Included for consistency with existing architecture. Not recommended for
production
because the transform step must re-download files from S3 for
charge analysis (double download).

2. Direct Pipeline (lematrho run) -- RECOMMENDED

A single-pass architecture that bypasses PostgreSQL entirely:

S3 bucket (lemat-rho)
    |
    v
[List material folders -- paginated S3 listing]
    |
    v  ProcessPoolExecutor (4 workers, work-stealing)
Per material, in a single pass:
  1. Download vasprun.xml.gz  ->  parse relaxed structure
  2. Download CHGCAR/AECCAR0/1/2  ->  compress via pyrho
  3. Run Bader analysis (if tools available, reuses same raw bytes)
  4. Run DDEC6 analysis (if tools available, reuses same raw bytes)
  5. Build OptimadeStructure (Pydantic validation)
  6. gc.collect()  ->  return flat dict
    |
    v  Main process
Buffer rows  ->  write Parquet chunk every N rows (atomic: .tmp -> rename)
Append material_id to checkpoint file after each success
    |
    v  Optional
Load Parquet dir as HF Dataset  ->  push_to_hub()
  • pipeline.py (679 lines): The entire direct pipeline.
  • utils.py (283 lines): Shared constants, helpers, and charge analysis
    wrappers used by all three pipeline files.

File Map

All LeMatRho source code lives under
src/lematerial_fetcher/fetcher/lematrho/:

File Lines Purpose
__init__.py 1 Package marker
fetch.py 196 LeMatRhoFetcher(BaseFetcher) -- S3 to PostgreSQL
transform.py 279 LeMatRhoTransformer(BaseTransformer) -- PostgreSQL raw to OPTIMADE
pipeline.py 679 LeMatRhoDirectPipeline -- single-pass S3 to Parquet
utils.py 283 Shared constants, helpers, Bader/DDEC6 wrappers

Modified files elsewhere in the repo:

File What changed
models/optimade.py 8 new optional charge density fields + nsites validators
database/postgres.py 8 matching columns (JSONB, FLOAT[], INTEGER[])
utils/config.py DirectPipelineConfig dataclass, extended FetcherConfig/TransformerConfig
utils/cli.py add_lematrho_fetch_options, add_lematrho_transform_options, add_lematrho_direct_options
utils/aws.py get_authenticated_aws_client() (adaptive retry, credential chain)
cli.py lematrho command group with fetch, transform, run subcommands
push.py Charge density fields in HuggingFace Features + JSON serialisation
models/utils/enums.py Source.LEMATRHO = "lematrho"
pyproject.toml Added mp-pyrho>=0.3.1 dependency
.env.example AWS, LeMatRho, tool path variable templates

Data Model: New Fields on OptimadeStructure

All 8 fields are Optional and default to None, so existing data sources
(MP, Alexandria, OQMD) are unaffected.

Field Type Description
compressed_charge_density Optional[list] 3D nested float list from pyrho lossy compression of CHGCAR
compressed_aeccar0 Optional[list] Same for AECCAR0 (all-electron core charge density)
compressed_aeccar1 Optional[list] Same for AECCAR1 (pseudo valence charge density)
compressed_aeccar2 Optional[list] Same for AECCAR2 (pseudo core charge density)
charge_density_grid_shape Optional[list[int]] Shape of compressed grid, e.g. [15, 15, 15]
bader_charges Optional[list[float]] Bader net charges per site (validated against nsites)
bader_atomic_volume Optional[list[float]] Bader atomic volumes per site (validated against nsites)
ddec6_charges Optional[list[float]] DDEC6 net atomic charges per site (validated against nsites)

Per-site fields (bader_charges, bader_atomic_volume, ddec6_charges) are
validated by _validate_with_number_of_sites() to ensure their length matches
nsites.


Key Design Decisions

Single-pass S3 access (direct pipeline)

Each S3 file is downloaded exactly once.

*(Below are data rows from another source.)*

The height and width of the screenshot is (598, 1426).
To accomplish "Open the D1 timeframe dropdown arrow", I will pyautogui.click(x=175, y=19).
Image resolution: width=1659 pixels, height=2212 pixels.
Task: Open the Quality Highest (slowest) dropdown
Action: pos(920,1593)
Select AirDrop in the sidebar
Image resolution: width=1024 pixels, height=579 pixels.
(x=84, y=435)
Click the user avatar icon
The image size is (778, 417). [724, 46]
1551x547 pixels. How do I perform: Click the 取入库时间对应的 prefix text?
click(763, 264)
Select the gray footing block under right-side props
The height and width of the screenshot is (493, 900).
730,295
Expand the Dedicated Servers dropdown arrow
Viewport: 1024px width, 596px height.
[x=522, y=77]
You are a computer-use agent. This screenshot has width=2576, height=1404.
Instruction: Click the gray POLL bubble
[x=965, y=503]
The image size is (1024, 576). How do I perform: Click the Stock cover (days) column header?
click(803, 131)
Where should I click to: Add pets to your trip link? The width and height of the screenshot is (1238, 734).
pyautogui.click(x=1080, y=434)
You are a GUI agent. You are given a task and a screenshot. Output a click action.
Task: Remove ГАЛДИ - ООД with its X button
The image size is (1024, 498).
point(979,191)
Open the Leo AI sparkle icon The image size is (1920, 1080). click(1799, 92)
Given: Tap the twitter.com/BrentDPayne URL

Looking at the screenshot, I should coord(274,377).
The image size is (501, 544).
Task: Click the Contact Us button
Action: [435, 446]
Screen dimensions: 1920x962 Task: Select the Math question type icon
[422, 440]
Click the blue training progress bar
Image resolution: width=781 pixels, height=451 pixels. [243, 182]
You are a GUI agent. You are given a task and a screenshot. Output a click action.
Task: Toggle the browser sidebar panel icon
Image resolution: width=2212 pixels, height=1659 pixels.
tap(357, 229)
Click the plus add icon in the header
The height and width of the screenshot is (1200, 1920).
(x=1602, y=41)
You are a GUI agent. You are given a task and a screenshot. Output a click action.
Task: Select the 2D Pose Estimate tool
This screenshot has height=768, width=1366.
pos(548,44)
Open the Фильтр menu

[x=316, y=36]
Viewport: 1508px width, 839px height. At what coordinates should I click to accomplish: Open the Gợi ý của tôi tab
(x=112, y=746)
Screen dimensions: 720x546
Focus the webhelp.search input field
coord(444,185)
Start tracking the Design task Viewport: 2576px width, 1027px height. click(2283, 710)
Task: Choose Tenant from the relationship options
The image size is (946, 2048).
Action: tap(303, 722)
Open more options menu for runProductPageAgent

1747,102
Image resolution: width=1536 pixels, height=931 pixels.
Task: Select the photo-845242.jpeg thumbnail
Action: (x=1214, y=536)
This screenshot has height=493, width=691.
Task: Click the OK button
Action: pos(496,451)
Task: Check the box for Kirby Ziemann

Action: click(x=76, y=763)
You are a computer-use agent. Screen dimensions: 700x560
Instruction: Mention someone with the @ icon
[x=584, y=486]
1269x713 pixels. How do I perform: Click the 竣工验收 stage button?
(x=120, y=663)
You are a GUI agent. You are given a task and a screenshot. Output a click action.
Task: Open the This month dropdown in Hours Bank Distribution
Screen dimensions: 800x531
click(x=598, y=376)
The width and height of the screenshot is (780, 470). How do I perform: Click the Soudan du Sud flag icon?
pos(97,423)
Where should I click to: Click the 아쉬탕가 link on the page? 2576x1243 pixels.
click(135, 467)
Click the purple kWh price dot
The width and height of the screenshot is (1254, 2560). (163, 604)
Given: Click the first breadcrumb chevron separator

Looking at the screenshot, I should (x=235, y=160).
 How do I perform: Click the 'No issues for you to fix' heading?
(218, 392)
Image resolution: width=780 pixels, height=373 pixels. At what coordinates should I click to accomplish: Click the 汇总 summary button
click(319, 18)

The raw decompressed bytes are
held in memory so they can be reused for both pyrho compression and
Bader/DDEC6 analysis. The traditional pipeline cannot do this because fetch and
transform are separate steps.

No PostgreSQL (direct pipeline)

The end target is Parquet files on HuggingFace. PostgreSQL adds schema
migration, connection management, and disk space overhead with no benefit for
this use case. DirectPipelineConfig has zero database fields.

Crash-safe checkpointing

A text file (.checkpoint.txt) records each successfully processed material
ID. On restart, the pipeline skips already-processed materials and resumes
writing Parquet chunks from the next index.

Atomic Parquet writes

Chunks are written to a .tmp file first, then renamed via os.rename()
(POSIX atomic on the same filesystem). Stale .tmp files from crashed runs are
ignored on resume.

Work-stealing parallelism

Uses concurrent.futures.wait(FIRST_COMPLETED) with bounded submission (2x
num_workers futures in flight) to avoid creating hundreds of thousands of
Future objects in memory.

Memory management

Sequential file processing within each worker, explicit del of raw bytes
after use, gc.collect() after each material. Conservative default of 4
workers because each CHGCAR can be hundreds of MB when decompressed.

Graceful tool degradation

External tools (bader, chargemol) are validated at init. If any tool is
missing, the corresponding output fields are set to None rather than
failing the pipeline. Bader and DDEC6 are independent -- one can fail while the
other succeeds.

Cross-compatibility

All LeMatRho structures are marked cross-compatible (no element exclusions).
This differs from the Alexandria fetcher, which excludes Yb-containing
structures. The get_cross_compatibility() function always returns True.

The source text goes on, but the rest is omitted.